Leaders February / March 2010

Blowing Our Own Trumpet

I am occasionally asked what makes BCCJ ACUMEN special.

Well, apart from being the sole magazine delivered to all members of the British Chamber of Commerce in Japan, BCCJ ACUMEN features only exclusive text: you won’t read our content elsewhere — unlike articles in certain competing publications.

But critically, we never cover a key event by regurgitating a clichéd press release and firing off a perfunctory email or two. We actually paid The Guardian’s man in Tokyo to attend The Economist Group’s Business Roundtable (page12); and if you missed the BCCJ Bribery Bill luncheon in January, The Daily Telegraph’s correspondent was there to report it for you on page 18.

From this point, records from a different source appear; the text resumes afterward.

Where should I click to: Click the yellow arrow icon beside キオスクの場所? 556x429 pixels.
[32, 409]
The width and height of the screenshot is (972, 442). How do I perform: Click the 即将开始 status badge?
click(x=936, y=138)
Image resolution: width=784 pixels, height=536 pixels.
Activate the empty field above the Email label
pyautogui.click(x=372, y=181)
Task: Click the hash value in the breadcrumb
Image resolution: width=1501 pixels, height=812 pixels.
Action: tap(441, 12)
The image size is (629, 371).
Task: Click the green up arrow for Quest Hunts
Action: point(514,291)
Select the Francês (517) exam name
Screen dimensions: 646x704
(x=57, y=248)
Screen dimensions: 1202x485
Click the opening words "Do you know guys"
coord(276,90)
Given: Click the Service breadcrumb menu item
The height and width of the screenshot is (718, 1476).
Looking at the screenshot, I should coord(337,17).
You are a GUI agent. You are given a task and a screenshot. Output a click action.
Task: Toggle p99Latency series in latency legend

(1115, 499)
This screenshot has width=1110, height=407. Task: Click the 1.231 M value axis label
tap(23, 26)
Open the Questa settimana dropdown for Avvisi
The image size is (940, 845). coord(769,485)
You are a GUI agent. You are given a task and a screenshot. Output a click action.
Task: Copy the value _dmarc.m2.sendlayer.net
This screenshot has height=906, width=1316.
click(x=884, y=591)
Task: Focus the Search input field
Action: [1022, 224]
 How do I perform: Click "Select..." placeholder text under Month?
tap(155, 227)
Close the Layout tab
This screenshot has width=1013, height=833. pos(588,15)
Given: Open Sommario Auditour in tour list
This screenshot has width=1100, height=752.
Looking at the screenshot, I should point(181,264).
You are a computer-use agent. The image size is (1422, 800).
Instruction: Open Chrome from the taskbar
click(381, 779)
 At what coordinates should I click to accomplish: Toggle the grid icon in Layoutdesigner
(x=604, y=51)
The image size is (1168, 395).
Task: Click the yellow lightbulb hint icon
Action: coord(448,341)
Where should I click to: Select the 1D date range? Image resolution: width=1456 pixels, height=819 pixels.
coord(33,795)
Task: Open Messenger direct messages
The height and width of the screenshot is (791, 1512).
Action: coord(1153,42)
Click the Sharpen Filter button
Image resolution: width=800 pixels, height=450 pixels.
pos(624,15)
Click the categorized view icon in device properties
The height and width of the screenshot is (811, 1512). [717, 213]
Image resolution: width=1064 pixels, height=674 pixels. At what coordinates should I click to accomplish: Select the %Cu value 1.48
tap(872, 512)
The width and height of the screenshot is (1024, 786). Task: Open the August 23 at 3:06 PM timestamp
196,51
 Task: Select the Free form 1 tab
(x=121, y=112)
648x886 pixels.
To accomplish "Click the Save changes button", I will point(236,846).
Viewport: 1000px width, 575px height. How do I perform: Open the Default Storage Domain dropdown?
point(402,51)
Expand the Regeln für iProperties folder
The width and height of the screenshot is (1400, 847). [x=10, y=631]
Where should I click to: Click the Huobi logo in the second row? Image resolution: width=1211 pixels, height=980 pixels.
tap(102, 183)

Were an issue so complex that we would consider it better explained by an insider, we would ask industry experts to write concisely and objectively — before applying our house style and editing the text to ensure we had an accurate and balanced report.

Concisely, not just for comfortable reading, but also because it makes financial and environmental sense. You won’t see full-page intros, meaningless stock images or tabloid-sized titles wasting space, paper and time in BCCJ ACUMEN. And, rather than flood the general population with surplus copies, we print only the number that our very select and segmented market requires.

For our advertisers and contributors, being delivered with the Financial Times — which sells more copies than any other English-language foreign daily newspaper in Japan — offers unparalleled access to many of Tokyo’s business and political elite. Indeed, BCCJ ACUMEN serves a burgeoning and multicultural circulation that stretches from downtown Tokyo to other British chambers of commerce throughout Asia, as well as to three Narita International Airport lounges.

Finally, something that has vastly impressed me since joining the BCCJ is the number of interesting and opportune events that are not just a privileged opportunity to meet and hear some very influential speakers, authors and VIPs, but also a chance to network with the friendly Anglo-Japanese community in Tokyo. You can read about some of the events held earlier this year in this issue, and I look forward to meeting more of you at these gatherings and hearing your ideas for content that you’d like to see in BCCJ ACUMEN.